Beweisanträge, die in der Hauptverhandlung gestellt werden, sind gemäß §§ 46 Abs. 1 OWiG, 244 Abs. 3 – 6 StPO in der Hauptverhandlung vor Schluss der Beweisaufnahme zu bescheiden (Meyer-Goßner/Schmitt, StPO, 58. Aufl., Rn. 41 ff). Im Falle der Ablehnung des Beweisantrages gilt dies, um dem Betroffenen rechtliches Gehör zu gewähren, in der Form, dass ihm mitgeteilt wird, weshalb seinem Beweisantrag nicht nachgegangen wird. Dadurch soll ihm Gelegenheit gegeben werden, durch Nachbesserungen, Ergänzungen oder rechtliche Ausführungen darauf hinzuwirken, dass das Gericht seine Auffassung überdenkt und dem Beweisbegehren doch noch nachgeht.

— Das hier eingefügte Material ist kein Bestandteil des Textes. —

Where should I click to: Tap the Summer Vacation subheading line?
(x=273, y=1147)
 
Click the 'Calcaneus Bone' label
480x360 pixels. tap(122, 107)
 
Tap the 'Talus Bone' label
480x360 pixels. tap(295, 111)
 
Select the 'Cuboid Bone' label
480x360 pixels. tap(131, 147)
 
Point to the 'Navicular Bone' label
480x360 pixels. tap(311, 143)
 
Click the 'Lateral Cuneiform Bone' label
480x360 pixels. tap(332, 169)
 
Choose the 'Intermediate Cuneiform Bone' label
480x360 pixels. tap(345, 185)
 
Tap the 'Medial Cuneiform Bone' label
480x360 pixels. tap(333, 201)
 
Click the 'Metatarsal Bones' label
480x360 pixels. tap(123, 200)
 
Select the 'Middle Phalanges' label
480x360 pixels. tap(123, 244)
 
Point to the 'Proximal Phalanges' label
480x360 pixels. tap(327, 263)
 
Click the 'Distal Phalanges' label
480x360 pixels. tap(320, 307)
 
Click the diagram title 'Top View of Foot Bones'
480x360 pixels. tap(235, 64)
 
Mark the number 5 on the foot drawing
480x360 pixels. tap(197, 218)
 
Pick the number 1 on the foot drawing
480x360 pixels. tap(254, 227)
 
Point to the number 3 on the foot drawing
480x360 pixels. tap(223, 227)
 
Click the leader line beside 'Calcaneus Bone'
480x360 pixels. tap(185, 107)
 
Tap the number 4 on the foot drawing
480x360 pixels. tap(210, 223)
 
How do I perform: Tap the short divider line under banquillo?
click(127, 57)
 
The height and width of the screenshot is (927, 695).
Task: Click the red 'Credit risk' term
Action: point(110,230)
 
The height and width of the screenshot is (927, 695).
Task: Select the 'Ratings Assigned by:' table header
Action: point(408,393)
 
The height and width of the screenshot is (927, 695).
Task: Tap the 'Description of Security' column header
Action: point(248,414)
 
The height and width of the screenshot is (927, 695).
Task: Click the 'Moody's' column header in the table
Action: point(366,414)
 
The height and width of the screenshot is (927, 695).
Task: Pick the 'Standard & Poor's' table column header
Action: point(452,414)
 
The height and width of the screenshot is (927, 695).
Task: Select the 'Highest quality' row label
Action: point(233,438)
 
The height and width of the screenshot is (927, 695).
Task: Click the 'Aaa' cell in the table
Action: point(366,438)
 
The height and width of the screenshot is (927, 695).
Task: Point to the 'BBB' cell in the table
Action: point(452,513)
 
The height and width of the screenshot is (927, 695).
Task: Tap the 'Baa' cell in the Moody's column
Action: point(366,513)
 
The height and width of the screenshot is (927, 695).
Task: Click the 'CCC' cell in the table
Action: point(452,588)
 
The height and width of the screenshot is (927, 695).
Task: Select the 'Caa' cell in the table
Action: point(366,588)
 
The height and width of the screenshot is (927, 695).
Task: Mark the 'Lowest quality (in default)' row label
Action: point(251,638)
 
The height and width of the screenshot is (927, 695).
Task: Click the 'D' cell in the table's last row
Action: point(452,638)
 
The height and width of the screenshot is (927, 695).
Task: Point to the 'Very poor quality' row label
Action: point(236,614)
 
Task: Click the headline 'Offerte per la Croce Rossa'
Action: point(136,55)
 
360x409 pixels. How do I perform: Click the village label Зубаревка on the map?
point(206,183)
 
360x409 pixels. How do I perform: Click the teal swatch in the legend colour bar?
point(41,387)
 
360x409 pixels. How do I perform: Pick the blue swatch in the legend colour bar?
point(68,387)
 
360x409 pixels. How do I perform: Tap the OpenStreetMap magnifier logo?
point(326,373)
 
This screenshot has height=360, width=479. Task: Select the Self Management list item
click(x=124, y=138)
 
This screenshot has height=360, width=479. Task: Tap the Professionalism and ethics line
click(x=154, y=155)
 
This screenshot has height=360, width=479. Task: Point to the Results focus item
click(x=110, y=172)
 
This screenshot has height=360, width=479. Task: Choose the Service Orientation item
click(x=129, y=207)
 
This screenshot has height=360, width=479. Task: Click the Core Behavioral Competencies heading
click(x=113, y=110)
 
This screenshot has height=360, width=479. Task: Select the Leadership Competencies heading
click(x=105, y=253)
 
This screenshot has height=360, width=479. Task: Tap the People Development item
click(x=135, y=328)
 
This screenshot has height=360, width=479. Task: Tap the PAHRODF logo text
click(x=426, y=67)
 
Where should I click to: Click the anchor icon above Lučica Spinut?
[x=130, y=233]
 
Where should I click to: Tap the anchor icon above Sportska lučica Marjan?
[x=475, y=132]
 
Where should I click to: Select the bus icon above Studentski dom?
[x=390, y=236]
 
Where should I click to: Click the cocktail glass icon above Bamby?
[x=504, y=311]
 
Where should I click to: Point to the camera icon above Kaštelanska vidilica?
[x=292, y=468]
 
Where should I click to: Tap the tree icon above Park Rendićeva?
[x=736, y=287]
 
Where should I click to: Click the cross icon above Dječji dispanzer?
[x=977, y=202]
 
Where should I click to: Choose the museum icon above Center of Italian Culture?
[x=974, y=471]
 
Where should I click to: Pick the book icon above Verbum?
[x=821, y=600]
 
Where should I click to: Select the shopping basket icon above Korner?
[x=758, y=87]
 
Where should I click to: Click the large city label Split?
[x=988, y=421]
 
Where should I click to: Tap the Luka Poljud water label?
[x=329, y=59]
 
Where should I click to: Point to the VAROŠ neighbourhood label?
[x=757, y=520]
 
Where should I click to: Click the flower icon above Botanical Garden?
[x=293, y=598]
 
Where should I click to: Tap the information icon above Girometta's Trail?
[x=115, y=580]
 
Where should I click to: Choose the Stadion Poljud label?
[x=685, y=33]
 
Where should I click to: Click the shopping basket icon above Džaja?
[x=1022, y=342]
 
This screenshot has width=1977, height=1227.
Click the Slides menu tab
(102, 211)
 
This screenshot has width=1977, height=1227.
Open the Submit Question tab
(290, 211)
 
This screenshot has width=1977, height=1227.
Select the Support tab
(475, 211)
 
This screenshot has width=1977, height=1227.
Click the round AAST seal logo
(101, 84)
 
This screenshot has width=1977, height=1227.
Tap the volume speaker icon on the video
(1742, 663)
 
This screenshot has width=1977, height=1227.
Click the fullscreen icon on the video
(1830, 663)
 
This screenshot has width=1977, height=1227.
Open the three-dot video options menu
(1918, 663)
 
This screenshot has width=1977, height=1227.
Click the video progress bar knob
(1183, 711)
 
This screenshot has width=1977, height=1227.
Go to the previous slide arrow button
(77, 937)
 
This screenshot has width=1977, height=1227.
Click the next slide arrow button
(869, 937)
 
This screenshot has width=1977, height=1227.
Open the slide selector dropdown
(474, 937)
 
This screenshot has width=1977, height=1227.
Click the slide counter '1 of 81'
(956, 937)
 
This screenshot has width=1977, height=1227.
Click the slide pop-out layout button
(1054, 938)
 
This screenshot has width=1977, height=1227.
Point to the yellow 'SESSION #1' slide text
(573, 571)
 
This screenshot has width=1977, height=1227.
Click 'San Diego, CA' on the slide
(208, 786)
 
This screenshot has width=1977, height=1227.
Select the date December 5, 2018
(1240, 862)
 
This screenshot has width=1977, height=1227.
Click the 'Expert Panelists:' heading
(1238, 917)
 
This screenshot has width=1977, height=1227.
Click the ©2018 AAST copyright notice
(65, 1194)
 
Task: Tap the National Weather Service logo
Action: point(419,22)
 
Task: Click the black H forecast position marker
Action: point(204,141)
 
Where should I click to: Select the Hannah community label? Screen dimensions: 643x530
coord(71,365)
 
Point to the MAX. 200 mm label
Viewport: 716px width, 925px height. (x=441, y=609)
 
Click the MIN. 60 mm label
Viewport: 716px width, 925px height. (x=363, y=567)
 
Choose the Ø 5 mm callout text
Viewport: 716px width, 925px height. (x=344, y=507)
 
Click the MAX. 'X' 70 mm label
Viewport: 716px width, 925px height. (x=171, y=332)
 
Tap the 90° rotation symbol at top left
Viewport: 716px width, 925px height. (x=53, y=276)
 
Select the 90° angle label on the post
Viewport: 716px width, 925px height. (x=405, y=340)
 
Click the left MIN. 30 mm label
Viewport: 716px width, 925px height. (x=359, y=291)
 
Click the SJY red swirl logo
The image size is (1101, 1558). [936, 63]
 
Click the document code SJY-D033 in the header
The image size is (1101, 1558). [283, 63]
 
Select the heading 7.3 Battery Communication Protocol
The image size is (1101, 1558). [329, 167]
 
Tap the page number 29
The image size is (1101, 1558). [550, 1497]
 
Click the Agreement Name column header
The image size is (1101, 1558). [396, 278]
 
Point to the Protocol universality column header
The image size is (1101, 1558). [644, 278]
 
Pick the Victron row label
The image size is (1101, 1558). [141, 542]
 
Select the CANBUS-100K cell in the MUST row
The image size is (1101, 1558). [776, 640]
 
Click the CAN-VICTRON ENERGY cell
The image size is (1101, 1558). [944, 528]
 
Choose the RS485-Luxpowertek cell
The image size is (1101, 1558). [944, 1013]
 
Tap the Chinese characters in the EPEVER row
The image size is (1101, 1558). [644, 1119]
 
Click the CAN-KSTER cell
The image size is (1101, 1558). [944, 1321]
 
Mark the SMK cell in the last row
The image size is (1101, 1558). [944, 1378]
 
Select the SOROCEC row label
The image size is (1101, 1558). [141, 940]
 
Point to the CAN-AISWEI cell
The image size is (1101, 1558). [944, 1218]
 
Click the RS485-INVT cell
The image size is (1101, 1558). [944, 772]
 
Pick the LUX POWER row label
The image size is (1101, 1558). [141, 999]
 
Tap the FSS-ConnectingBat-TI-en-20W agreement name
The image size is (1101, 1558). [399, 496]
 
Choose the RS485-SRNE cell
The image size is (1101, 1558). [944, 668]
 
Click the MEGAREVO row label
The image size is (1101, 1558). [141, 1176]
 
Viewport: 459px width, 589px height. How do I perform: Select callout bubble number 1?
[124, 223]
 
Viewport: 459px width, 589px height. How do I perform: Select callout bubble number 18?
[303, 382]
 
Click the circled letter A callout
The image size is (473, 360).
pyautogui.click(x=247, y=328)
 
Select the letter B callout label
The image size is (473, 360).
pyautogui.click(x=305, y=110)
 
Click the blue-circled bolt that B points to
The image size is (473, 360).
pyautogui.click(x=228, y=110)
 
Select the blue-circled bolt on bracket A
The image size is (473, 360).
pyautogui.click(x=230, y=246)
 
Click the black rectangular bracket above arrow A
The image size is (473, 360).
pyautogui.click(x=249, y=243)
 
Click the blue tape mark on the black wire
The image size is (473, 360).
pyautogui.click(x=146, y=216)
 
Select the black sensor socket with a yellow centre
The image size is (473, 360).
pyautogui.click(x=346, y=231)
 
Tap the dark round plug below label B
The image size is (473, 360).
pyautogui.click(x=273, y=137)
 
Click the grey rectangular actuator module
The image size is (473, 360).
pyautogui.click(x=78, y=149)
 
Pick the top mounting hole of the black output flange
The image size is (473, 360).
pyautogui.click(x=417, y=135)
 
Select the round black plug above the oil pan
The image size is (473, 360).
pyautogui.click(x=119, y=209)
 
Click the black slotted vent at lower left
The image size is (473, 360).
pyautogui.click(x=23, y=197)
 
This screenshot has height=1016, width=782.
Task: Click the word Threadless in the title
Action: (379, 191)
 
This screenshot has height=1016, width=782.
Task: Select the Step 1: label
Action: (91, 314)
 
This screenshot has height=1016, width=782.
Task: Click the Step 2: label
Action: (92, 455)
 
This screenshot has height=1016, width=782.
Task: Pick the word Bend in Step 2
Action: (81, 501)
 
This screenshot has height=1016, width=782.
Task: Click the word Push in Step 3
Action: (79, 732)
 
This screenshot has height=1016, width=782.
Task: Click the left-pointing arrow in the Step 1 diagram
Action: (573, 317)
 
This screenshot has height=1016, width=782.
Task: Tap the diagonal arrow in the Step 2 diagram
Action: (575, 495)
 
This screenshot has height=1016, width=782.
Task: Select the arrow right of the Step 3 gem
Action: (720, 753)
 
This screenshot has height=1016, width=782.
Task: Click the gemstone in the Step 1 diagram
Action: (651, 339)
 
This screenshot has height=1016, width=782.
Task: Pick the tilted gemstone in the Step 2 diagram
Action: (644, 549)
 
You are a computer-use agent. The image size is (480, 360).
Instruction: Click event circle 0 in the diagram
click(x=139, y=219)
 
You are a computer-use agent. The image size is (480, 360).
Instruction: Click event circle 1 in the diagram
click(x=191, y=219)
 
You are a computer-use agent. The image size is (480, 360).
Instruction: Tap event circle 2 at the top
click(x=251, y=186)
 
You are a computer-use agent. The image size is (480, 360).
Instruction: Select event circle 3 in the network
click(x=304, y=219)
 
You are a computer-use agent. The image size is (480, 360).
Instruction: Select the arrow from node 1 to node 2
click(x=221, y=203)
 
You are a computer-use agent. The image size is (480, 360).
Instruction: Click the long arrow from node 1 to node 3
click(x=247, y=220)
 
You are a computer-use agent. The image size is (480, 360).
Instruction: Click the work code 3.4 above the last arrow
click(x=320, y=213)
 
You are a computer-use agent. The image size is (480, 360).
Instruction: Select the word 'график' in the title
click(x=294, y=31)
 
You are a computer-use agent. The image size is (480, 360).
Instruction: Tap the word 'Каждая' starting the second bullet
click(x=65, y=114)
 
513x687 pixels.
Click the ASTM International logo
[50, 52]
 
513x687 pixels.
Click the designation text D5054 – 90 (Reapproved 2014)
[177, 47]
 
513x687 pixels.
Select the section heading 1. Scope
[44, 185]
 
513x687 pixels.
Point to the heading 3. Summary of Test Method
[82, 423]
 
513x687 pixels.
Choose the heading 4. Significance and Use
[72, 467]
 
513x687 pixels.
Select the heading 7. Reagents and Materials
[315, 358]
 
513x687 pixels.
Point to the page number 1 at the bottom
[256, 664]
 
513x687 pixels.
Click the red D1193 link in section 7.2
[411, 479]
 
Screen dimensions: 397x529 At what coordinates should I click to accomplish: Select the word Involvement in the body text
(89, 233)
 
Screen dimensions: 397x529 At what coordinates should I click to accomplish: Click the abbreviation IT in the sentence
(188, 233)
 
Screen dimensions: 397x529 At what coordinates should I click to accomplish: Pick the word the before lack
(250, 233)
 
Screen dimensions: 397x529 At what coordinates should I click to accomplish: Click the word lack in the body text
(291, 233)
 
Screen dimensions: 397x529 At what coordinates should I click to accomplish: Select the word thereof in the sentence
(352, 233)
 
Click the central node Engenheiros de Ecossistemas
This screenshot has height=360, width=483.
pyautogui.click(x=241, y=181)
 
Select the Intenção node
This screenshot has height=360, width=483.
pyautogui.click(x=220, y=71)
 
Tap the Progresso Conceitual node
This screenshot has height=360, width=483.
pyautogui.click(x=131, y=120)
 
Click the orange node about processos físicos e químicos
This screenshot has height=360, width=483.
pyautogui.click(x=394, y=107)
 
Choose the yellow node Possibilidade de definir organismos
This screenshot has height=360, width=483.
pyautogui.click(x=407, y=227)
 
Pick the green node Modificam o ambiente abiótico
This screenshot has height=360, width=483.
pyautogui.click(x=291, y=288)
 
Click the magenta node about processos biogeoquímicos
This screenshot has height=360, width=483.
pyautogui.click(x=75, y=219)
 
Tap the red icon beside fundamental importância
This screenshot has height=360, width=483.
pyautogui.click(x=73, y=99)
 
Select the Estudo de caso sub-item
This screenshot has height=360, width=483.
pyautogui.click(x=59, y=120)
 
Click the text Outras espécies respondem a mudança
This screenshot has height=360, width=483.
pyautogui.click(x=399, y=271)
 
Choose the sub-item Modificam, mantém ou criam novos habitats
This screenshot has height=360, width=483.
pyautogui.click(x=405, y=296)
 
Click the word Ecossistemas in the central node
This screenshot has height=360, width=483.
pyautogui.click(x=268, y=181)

Durch die Nichtbescheidung des Beweisantrages vor Urteilsverkündung hat das Gericht dem Betroffenen das rechtliche Gehör abgeschnitten, worauf das Urteil beruht.

Der Senat sieht sich zum wiederholten Male veranlasst, die Sache gemäß § 79 Abs. 6 OWiG an ein anderes Amtsgericht zu verweisen, weil er bereits mehrfach feststellen musste, dass den Betroffenen in Bußgeldsachen beim Amtsgericht Dessau-Roßlau das rechtliche Gehör verweigert wird, und deswegen Anlass zu der Befürchtung hat, dass sich eine solche Grundrechtsverletzung bei Zurückverweisung an das Amtsgericht Dessau-Roßlau wiederholen wird.